Hacker News new | ask | show | jobs
by fyfy18 2070 days ago
What you are talking about is OpenID Connect, not OAuth. It does use OAuth 2.0 under the hood, but they are two separate protocols.

OAuth is an authorization protocol. It can be used (for example) to give Facebook access to your Flickr photos without having to give out your Flickr username and password to Facebook or share API tokens, and have a standardized way to revoke access when you realise Facebook scraped all your private photos.

1 comments

Actually, OpenID Connect is an SSO product. Whilst it can be used to federate your auth to other providers, you're probably thinking of OpenID, which is "social login".
No, parent commenter is correct: OpenIDConnect is an extension protocol that adds a user-authentication (user metadata) layer on top of OAuth 2, which is a bare authorization protocol (access tokens are opaque and don't say anything about the user).

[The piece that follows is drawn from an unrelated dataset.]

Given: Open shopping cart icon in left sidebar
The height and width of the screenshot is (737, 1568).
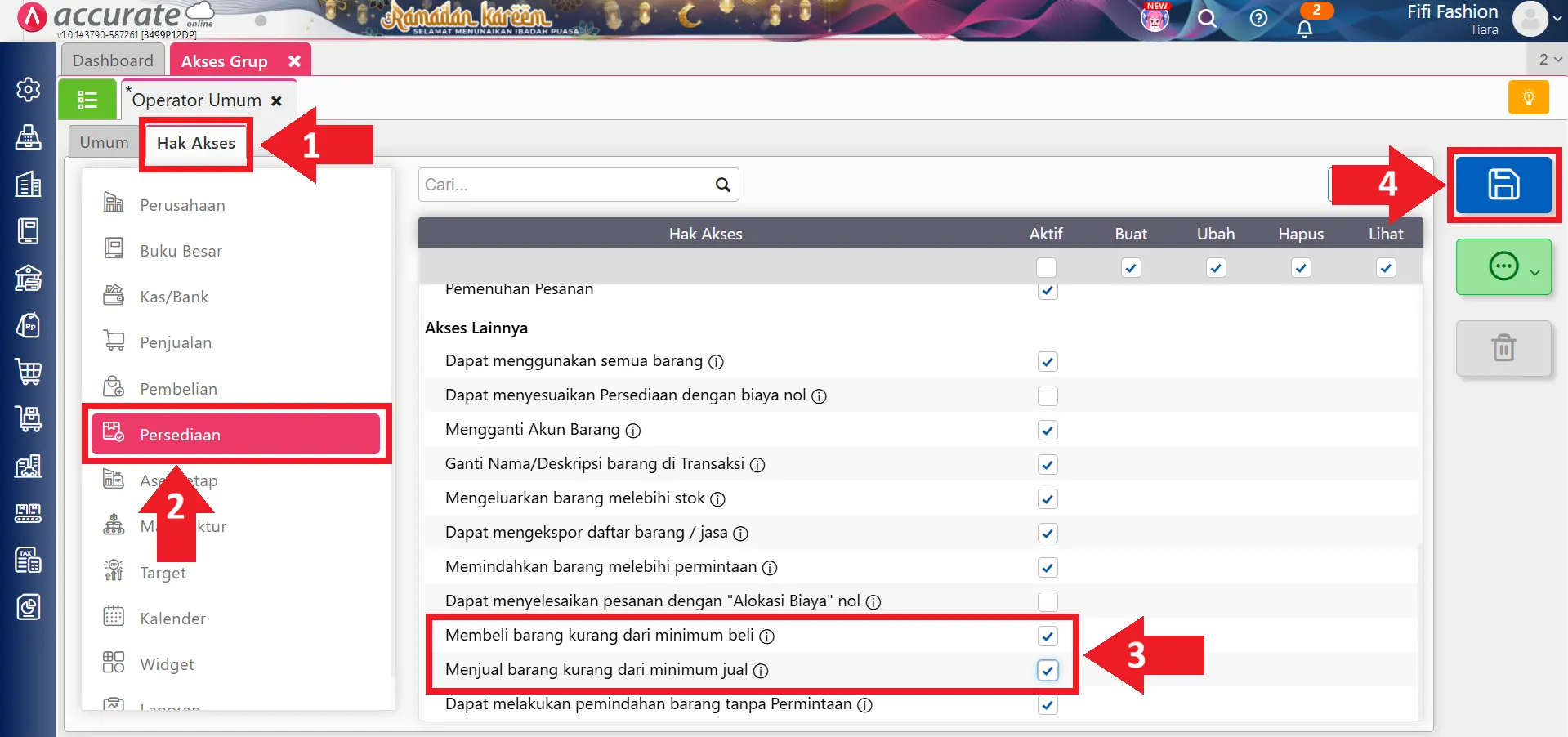Looking at the screenshot, I should (x=29, y=372).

Besides the similar names, OpenIDConnect has virtually nothing to do with the older OpenID protocols. Old-style OpenID has been deprecated and removed by almost all web properties today (e.g. https://meta.stackexchange.com/questions/307647/support-for-...)

I'm not really sure I understand the is complaint then?

So the problem the OP is worried about is a SaaS provider using OIDC to federate to corp SSO and leaking data such as that within the id_token?

Otherwise, what's the leak here?

iiuc, the complaint is still valid -- it's just that OIDC is what causes the attributes to be in the flow, not OAuth that causes the attributes to be in the flow.